When he started out at Nazareth, though, it would have taken a wizard to have predicted his tremendous success. Lombard had grown up in Indiana and played college basketball at Wayland Baptist in Texas, where the Flying Queens were one of the early powers in the women's game. But Lombard had no sense of the sport – "I had never seen a girls game," he says. And besides, prior to 1978, the girls in Texas played a six-person version that was then popular in several states.

After graduating, Lombard interviewed for several teaching jobs, and a boys basketball coaching position, and was even offered some. "I think it was one of those God things," says Lombard. "I did a couple interviews for boys jobs, but they just didn't feel right."

Then Nazareth, the defending 1A state champion, came into the picture. "They were desperate," he says, and they took a chance on the inexperienced young coach.

Good call. The Swiftettes promptly went on a 68-game winning streak and took the next two state championships.

After seven years at Nazareth, and six Texas titles, Lombard moved 45 miles down the road to Canyon. "It just felt like the right time," he says. And though the Eagles had won six state championships in the past, they were in a down cycle.



It took Lombard four years to get Canyon back to the state title game. Then, in 1992, the Eagles won the first of their nine under the guidance of Lombard, the last of which came this year, capping a 38-0 season and a No. 18 ranking in the final MaxPreps Xcellent 25 Girls Basketball Rankings.

So does Lombard have a magical system, some secret offense, a special defense? Not really. "I'm a man-to-man coach, mainly in the halfcourt," he says. "Offensively, we do fast break, but teams we play would say we're patient.

Joe Lombard has 1,100 wins and 15state titles on his resume.
Joe Lombard has 1,100 wins and 15state titles on his resume.
Photo by Jim Redman
"Some years we go three-out, two-in, but the last two years we've been running dribble-drive motion (which is four-out, one-in)," he says. "I have a passion for the game – I study it."

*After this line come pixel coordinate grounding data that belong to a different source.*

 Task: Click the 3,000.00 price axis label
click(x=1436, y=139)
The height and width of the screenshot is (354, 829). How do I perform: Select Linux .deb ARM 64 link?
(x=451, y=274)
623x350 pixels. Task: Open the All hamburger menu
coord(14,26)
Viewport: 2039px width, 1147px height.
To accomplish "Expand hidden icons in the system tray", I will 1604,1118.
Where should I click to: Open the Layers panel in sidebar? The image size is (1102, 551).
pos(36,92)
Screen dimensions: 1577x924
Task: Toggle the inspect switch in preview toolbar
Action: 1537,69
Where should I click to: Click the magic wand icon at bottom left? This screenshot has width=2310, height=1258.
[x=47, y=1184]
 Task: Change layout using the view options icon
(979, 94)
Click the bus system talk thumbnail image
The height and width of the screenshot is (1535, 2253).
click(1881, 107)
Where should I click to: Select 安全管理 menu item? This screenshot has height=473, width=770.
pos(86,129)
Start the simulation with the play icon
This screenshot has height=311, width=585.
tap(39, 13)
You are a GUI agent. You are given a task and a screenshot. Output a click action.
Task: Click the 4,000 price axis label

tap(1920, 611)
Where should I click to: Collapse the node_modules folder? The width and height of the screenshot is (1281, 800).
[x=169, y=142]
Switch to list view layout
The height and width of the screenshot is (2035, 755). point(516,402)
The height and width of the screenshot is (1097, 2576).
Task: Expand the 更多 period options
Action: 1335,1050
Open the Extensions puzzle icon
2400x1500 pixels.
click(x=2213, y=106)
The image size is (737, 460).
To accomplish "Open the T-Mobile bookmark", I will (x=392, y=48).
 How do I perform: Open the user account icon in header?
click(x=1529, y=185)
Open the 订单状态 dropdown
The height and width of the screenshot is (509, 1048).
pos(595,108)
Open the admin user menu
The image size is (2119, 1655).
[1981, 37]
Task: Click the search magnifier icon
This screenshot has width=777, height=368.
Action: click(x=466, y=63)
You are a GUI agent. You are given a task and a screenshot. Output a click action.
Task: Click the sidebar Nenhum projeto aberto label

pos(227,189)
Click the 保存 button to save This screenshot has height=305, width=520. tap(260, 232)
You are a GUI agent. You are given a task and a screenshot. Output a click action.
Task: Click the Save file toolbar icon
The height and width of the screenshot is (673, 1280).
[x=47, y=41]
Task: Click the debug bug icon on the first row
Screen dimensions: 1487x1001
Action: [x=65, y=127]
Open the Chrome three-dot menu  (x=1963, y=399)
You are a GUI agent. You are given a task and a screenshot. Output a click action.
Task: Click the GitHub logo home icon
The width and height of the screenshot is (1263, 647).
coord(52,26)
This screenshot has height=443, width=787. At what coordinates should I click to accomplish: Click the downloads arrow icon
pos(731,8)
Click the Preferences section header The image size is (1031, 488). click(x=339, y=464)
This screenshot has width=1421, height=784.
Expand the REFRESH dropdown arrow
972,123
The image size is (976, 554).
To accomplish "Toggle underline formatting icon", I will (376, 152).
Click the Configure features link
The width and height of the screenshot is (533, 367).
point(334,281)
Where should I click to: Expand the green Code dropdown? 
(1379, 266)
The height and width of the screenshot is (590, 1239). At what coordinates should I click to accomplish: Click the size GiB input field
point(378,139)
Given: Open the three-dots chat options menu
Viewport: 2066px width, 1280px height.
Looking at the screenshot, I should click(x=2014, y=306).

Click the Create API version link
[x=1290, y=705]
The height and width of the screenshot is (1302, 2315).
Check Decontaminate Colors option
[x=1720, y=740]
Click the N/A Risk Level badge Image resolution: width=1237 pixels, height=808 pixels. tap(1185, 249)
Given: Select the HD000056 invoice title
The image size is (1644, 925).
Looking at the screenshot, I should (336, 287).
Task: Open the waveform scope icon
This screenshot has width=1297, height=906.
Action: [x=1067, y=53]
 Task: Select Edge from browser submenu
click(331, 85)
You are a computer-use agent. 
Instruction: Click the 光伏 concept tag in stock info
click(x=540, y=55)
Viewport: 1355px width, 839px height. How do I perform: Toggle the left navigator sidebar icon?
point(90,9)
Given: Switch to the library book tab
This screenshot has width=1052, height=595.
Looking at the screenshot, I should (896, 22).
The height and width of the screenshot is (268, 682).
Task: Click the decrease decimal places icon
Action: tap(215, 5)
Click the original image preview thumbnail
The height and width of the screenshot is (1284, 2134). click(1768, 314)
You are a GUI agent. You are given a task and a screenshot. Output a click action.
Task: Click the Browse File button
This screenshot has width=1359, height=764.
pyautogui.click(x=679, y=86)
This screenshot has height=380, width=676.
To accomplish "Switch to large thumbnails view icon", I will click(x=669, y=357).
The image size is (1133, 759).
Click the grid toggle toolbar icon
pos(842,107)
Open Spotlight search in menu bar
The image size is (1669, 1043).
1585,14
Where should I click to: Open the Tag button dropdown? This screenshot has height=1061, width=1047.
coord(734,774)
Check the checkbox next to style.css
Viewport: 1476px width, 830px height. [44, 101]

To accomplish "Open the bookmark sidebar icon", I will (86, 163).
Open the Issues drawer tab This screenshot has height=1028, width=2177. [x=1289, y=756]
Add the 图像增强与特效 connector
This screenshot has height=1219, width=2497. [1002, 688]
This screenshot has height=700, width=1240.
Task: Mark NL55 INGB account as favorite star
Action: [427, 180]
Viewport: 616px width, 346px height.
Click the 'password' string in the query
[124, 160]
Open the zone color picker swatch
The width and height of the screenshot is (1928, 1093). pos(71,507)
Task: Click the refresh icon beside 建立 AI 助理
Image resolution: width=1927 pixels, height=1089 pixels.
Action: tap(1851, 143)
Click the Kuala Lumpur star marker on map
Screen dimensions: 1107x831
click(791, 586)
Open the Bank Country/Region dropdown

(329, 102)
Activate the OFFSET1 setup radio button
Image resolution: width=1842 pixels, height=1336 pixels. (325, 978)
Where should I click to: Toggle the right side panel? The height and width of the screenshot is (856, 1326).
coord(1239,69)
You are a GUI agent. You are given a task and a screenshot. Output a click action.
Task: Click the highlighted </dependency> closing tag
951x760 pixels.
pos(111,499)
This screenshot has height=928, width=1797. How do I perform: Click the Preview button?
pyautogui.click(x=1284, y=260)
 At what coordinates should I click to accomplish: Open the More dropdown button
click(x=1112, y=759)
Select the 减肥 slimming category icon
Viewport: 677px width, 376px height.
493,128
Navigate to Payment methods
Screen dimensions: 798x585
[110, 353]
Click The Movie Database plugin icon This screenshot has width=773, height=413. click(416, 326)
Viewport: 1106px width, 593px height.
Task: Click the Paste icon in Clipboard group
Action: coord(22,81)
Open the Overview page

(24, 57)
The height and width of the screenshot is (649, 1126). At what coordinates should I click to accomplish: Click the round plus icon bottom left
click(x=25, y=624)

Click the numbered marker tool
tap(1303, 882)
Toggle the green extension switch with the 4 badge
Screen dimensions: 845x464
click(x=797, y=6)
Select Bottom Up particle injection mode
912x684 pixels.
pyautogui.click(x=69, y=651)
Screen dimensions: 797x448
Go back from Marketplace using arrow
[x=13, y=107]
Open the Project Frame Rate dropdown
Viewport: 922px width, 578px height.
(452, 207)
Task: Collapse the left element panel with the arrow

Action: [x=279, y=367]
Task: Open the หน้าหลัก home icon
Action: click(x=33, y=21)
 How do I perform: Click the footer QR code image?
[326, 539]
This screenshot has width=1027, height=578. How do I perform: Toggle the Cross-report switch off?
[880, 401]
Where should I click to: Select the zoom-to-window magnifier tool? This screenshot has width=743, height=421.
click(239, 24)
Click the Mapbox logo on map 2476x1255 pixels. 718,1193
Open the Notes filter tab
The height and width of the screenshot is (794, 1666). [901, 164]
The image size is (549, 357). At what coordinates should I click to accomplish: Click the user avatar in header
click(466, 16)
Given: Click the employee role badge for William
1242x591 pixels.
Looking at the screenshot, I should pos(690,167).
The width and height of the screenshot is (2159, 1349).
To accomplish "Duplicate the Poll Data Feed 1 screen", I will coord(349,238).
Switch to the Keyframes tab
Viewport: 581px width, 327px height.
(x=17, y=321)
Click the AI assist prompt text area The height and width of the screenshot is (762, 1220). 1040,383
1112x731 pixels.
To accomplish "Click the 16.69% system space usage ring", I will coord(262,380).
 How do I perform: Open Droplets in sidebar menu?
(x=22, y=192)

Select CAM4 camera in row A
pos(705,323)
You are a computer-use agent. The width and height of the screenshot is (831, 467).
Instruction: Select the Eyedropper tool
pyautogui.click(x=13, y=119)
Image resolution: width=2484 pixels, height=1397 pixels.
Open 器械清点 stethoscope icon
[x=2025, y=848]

And that study has resulted in a flexibility rare in programs that have long runs of success. This past season, for example, Lombard played 11 or 12 girls. "I don't think I've ever done that before," he says. "I rotated six girls through two post spots – I'd play whoever was hot."

Obviously, Lombard is doing more than just warming his seat on the bench, and the 58-year-old has no plans to step aside soon – but he can envision the day when that might happen. "I'm not going to do the Joe Paterno thing," he says. His son Tate is an assistant at Stevenville High School and one day wants to be a head coach, and Joe could see himself helping Tate.

And if Tate listens to his old man, expect Stevenville to suddenly start winning state championships too.